Plans for a new police station complex costing $48 million have moved ahead despite worries that the project may reduce funding for Glendale's much-touted capital improvement program.
The City Council gave the green light Tuesday night for City Manager David Ramsay to hire architects to design the three-building, 168,000-square-foot complex, which will be three times the size of the existing station at Wilson Avenue and Isabel Street. The 35-year-old building, overcrowded and riddled with structural and technical problems, would be replaced by a state-of-the-art facility, according to the police.
Council members also unanimously expressed support for a plan to pay directly for the new building, which is scheduled to be completed by the end of the decade, rather than seek a voter-approved bond issue or other form of debt. The council has already set aside $21 million for the station, but other capital improvement projects over the next five years may be postponed to ensure that the station is completed, officials said.

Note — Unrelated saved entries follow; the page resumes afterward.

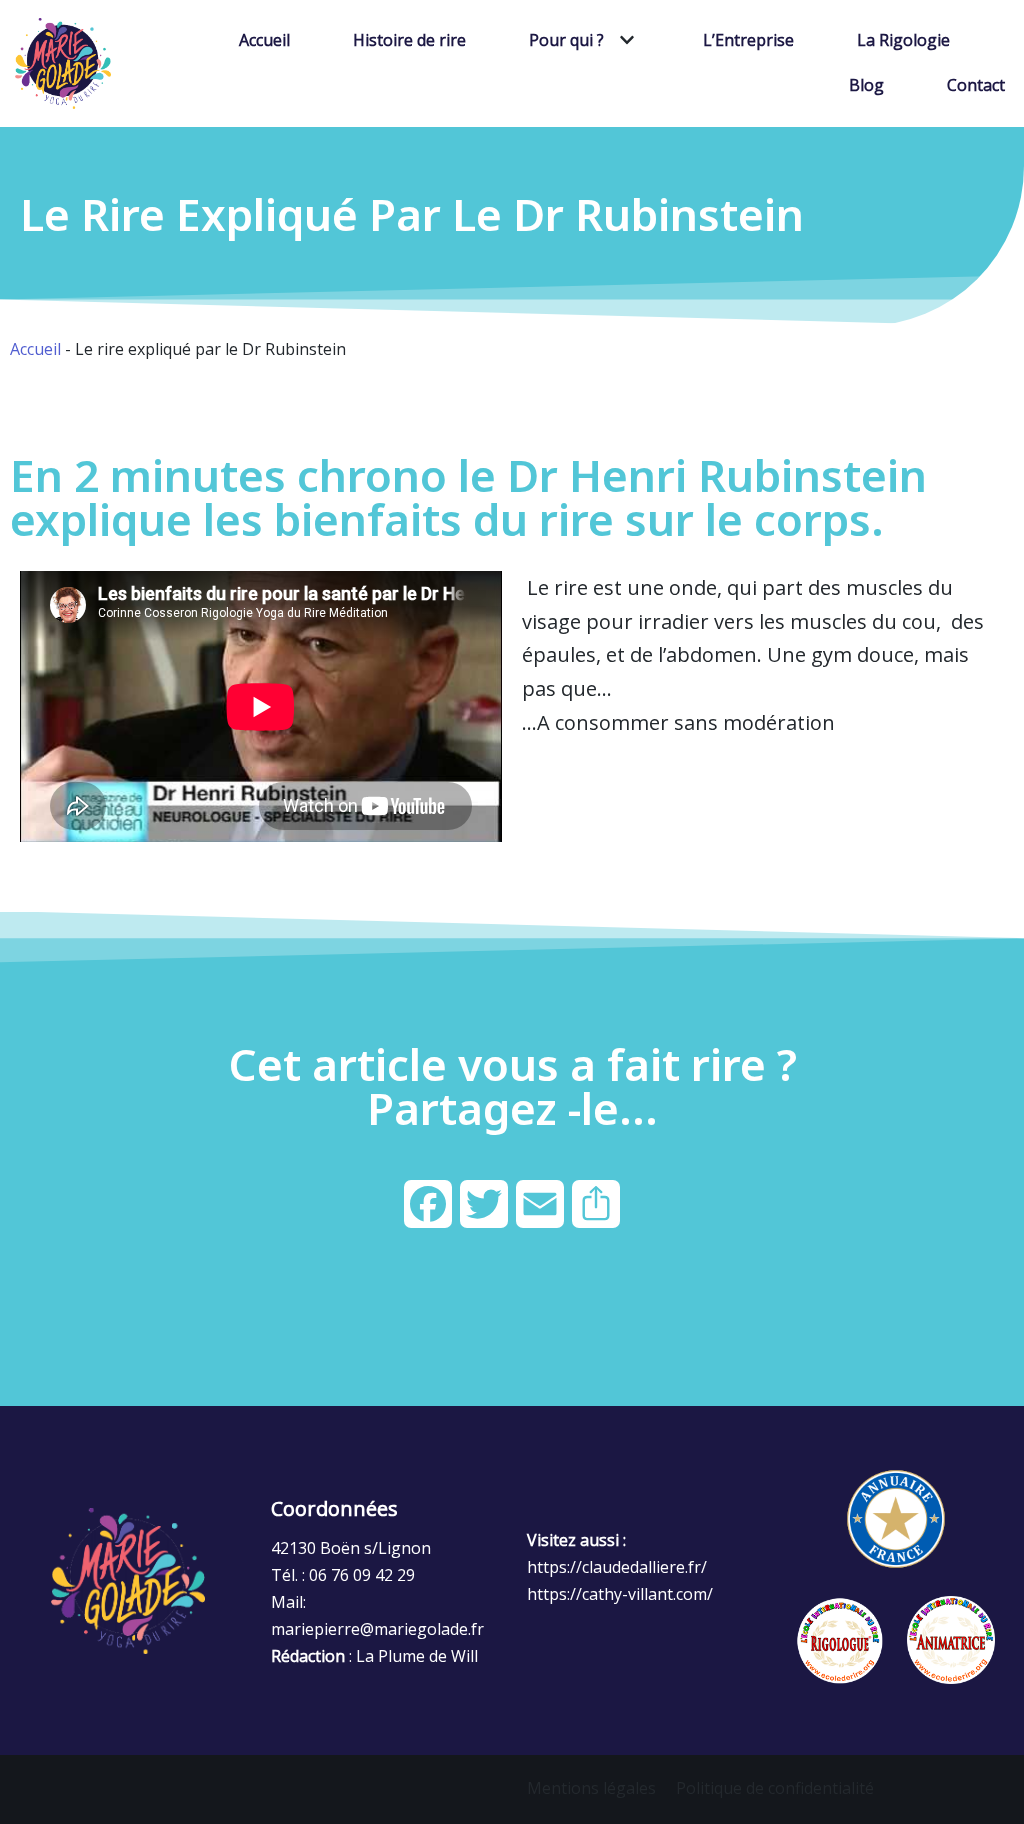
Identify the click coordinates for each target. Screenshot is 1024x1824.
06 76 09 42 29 (362, 1575)
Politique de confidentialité (775, 1788)
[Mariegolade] (63, 63)
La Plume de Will (417, 1656)
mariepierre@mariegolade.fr (377, 1629)
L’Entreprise (748, 40)
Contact (976, 85)
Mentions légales (591, 1788)
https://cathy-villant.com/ (620, 1594)
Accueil (264, 40)
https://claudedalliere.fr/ (617, 1567)
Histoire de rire (409, 40)
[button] (624, 40)
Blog (866, 85)
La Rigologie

"What we are saying here in terms of capital improvements is that for the next five years, this is our No. 1 project," said Ramsay, who advised the council not to take on debt to build the station. "It is not exclusive, but it should be our top priority."
Several residents expressed support for building a new station but urged the city not to deplete the capital improvement budget, which pays for street maintenance, sidewalk upgrades and other projects to maintain and upgrade public facilities. Former council candidate John Beach drew support from several citizens when he suggested levying a 1-cent-per-kilowatt-hour charge on electricity bills during the next five years, saying it could raise about $9 million a year. Ultimately, that idea was rejected by the council.
Several designs have been proposed for the project, but the most popular includes a new operations building on Isabel Street, just north of City Hall, plus a combined jail and 400-space parking structure across the street on a parcel that the city is negotiating to purchase. In addition, the current police station would be refurbished and converted to a combined community recreation center and police records storage facility.
Police Chief James Anthony said the old building was designed for a force half the size of the department's 350 members. In addition, the Glendale jail no longer meets state standards for detention facilities, he said.
One point of contention is the proposed parking structure, which would include a security area for officers' personal vehicles. Council members said they are willing to reconsider that element of the plan to bring costs down. Former council member Ginger Bremberg called it "the very last thing" that should be funded.
"I don't know how many police officers have been accosted while walking to their cars, but I know an awful lot of ordinary folks have," she said.